Sua come nella visita che fe il pr.tto Sancio de Sarrocza nell’anno 1579 de or.ne del
Ill.mo qm. marchese de Mondezar all’hora vicere del regno retrovo che nel detto
capo delle colonne era necessario per securta di quelli luochi e terri al spesso
assaltati da vascelli de infedeli che vi si edificassero 12 torri le quali erano state
ordinate farnose et che per essa camera furo fatti publicare piu volte banni per la
construttione d’esse in virtu delle quali sibene furo date alcune offerte non parse
conveniente accettarle a causa erano ad alti preczi questo e quanto ho potuto referire
a V.S. alla quale di continuo mi raccomando e bascio le mani da casa a 13 di
gennaro 1594 di v.s. molto Ill.mo Ant.o Falanga”.

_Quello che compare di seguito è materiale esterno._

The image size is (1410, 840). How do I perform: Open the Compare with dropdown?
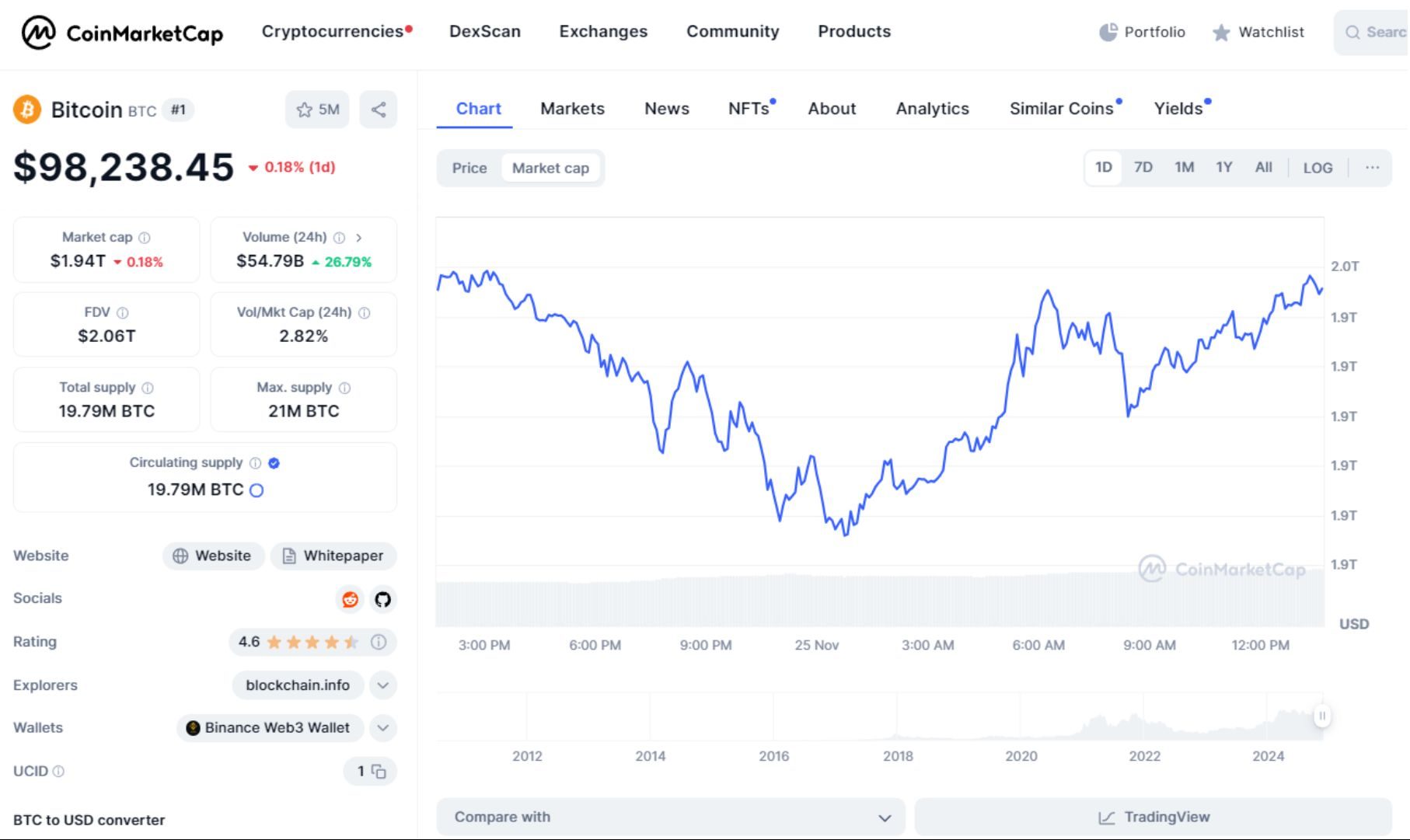pos(670,817)
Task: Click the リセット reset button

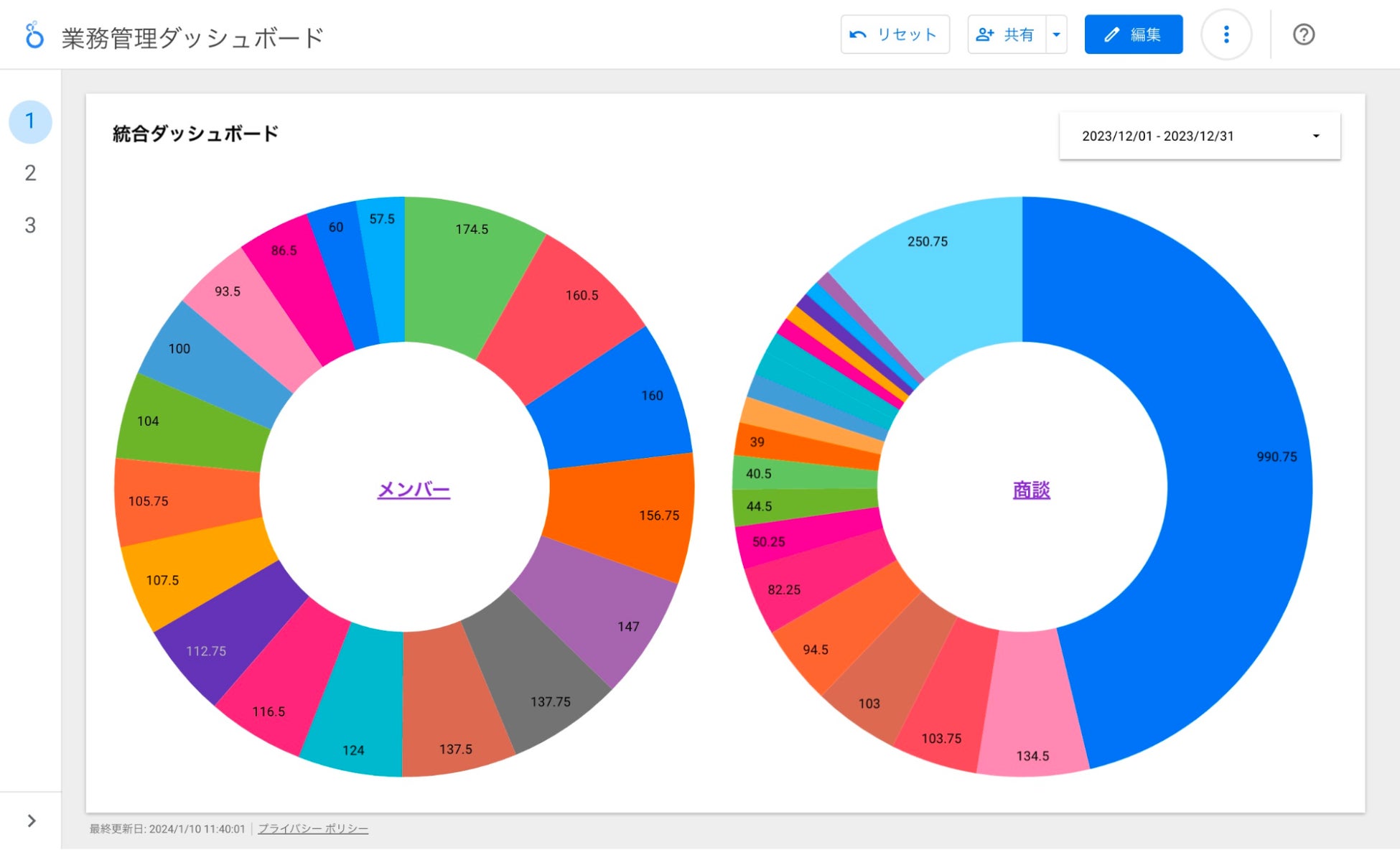Action: pos(895,34)
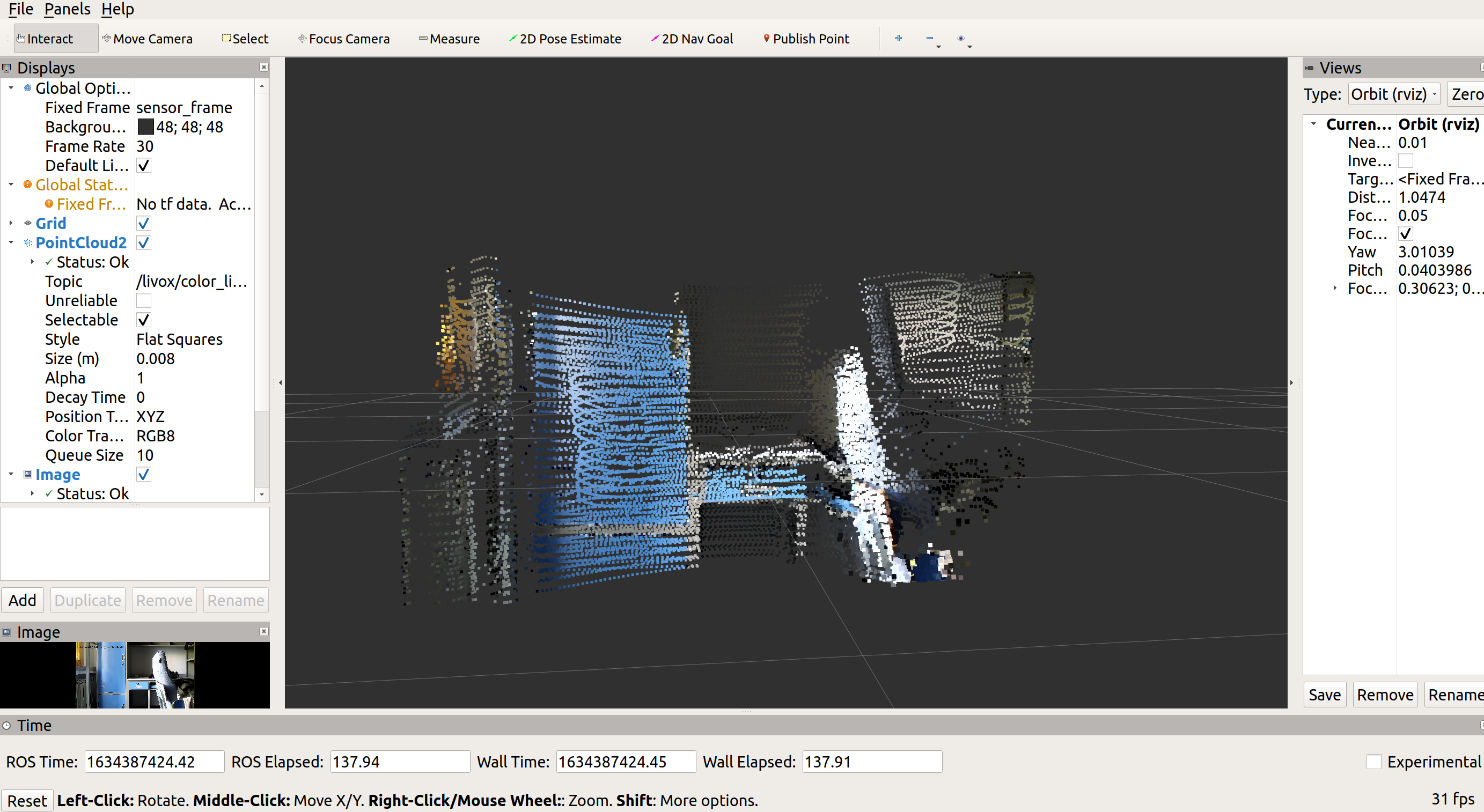Collapse the PointCloud2 display item

point(11,243)
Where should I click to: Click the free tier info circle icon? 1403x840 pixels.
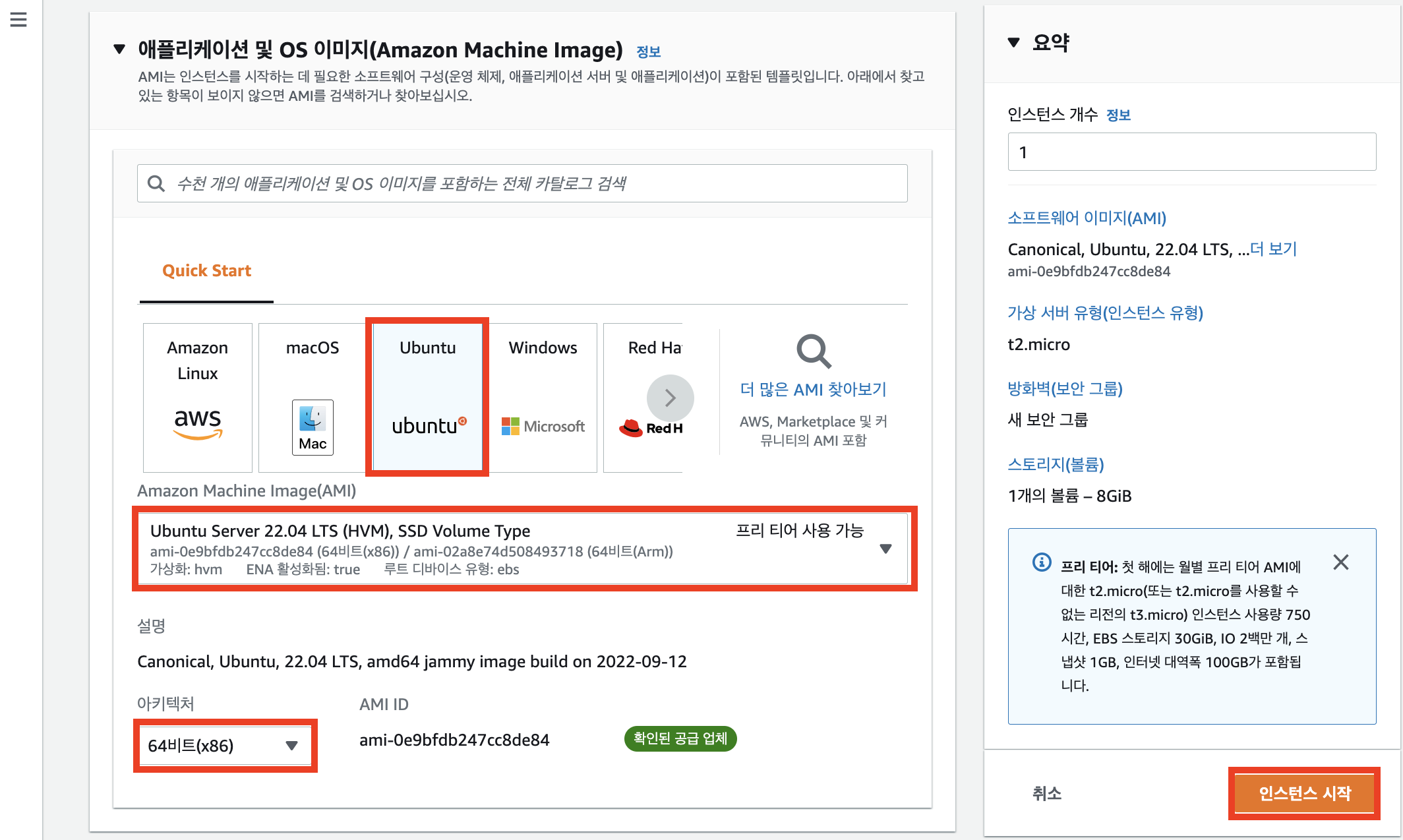[1042, 562]
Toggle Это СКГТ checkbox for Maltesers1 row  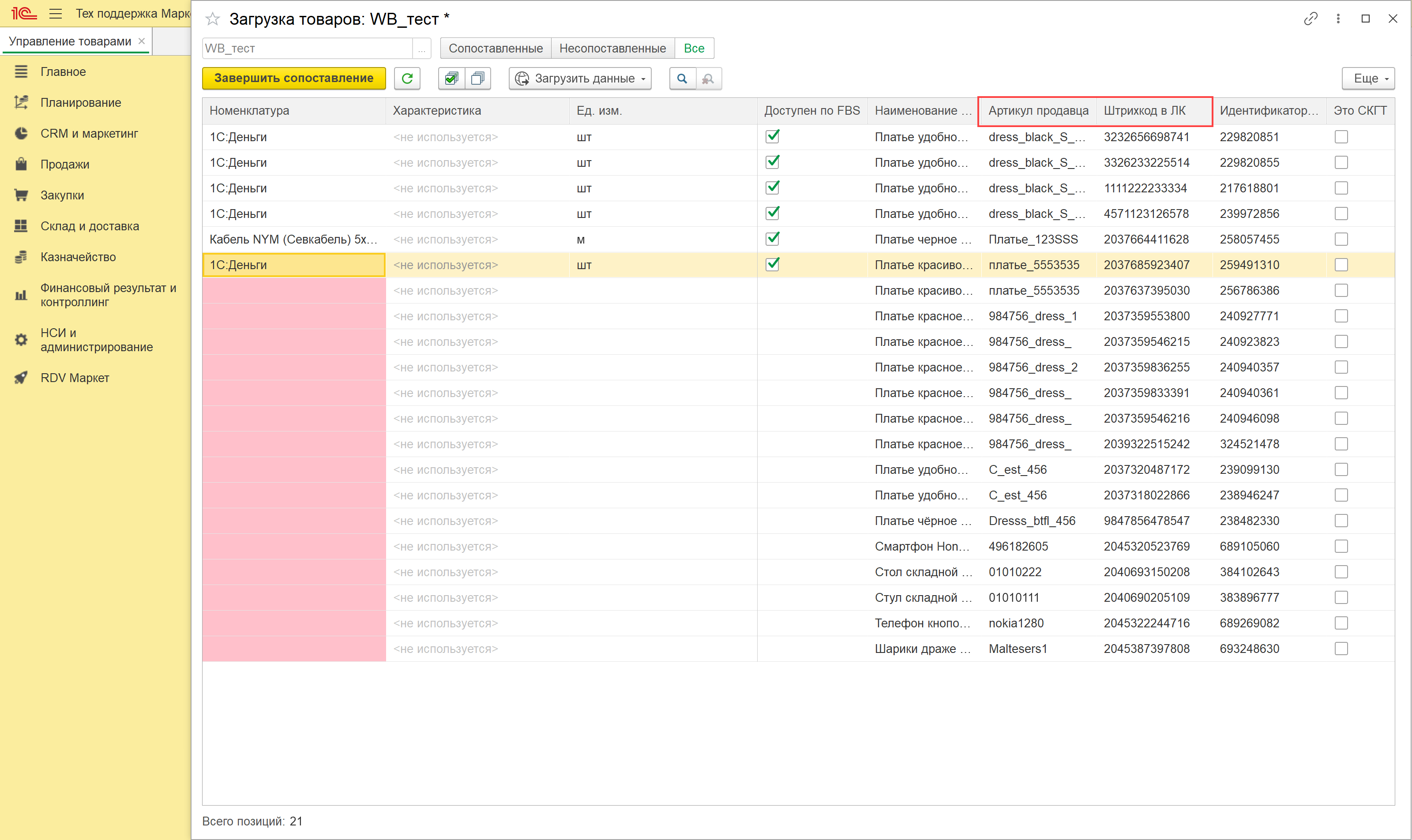pyautogui.click(x=1341, y=649)
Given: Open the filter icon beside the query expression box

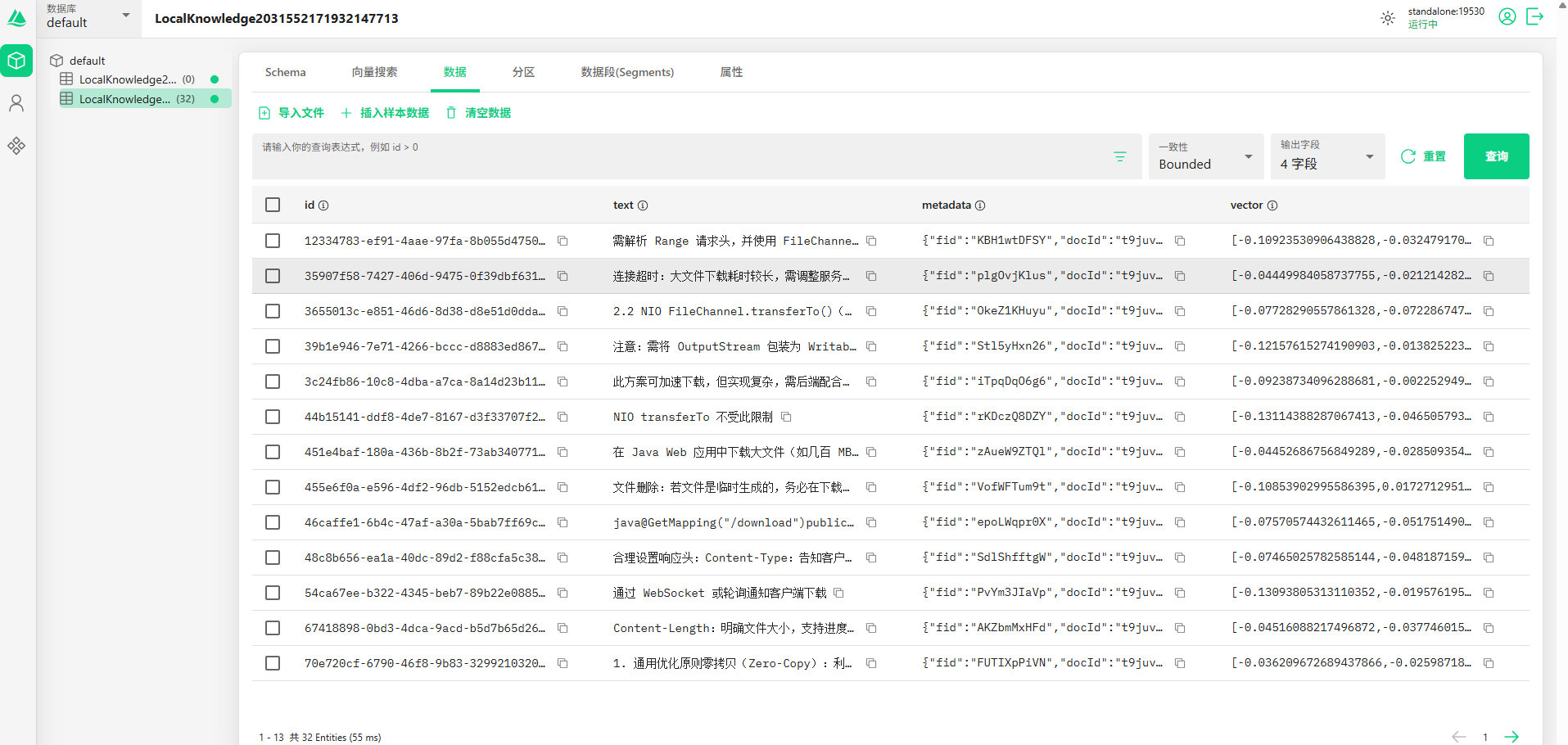Looking at the screenshot, I should pyautogui.click(x=1119, y=156).
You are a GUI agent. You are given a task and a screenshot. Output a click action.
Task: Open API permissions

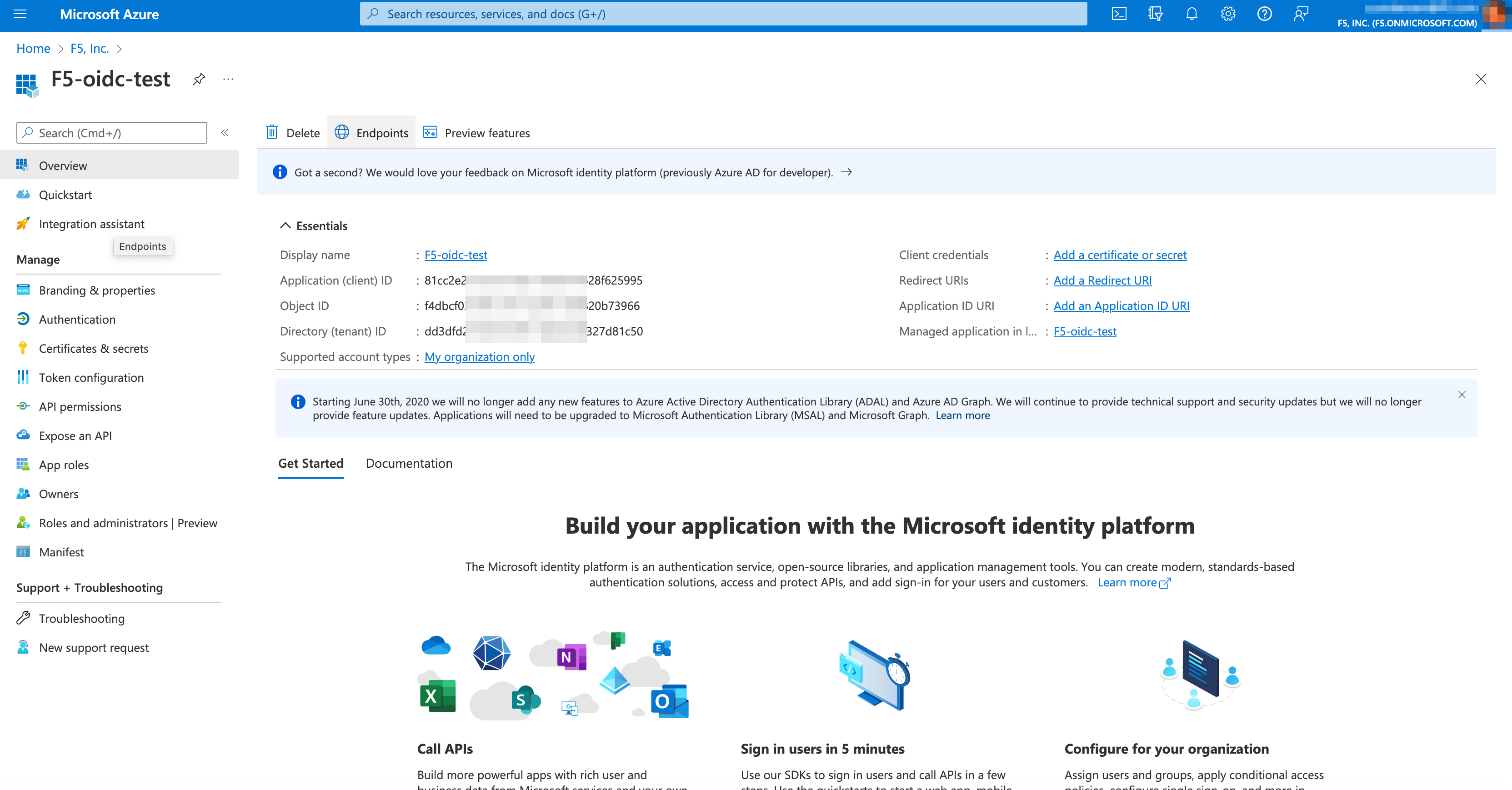pyautogui.click(x=80, y=406)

Nonostante tutto ciò, bisognerà attendere ancora alcuni anni e si dovrà procedere ad altra tassazione prima che alcune delle torri previste fin dal 1579 possano essere appaltate.
(Cunto del Regio Thesoriero di Calabria Ultra nell’anno 1579-1580 per guardia delle Torri; Collaterale, Negotiorum Camere, Vol. 9, ff. 19v-27r, Archivio di Stato di Napoli).

torre di manna

Ruderi della torre di Manna in territorio di Isola Capo Rizzuto.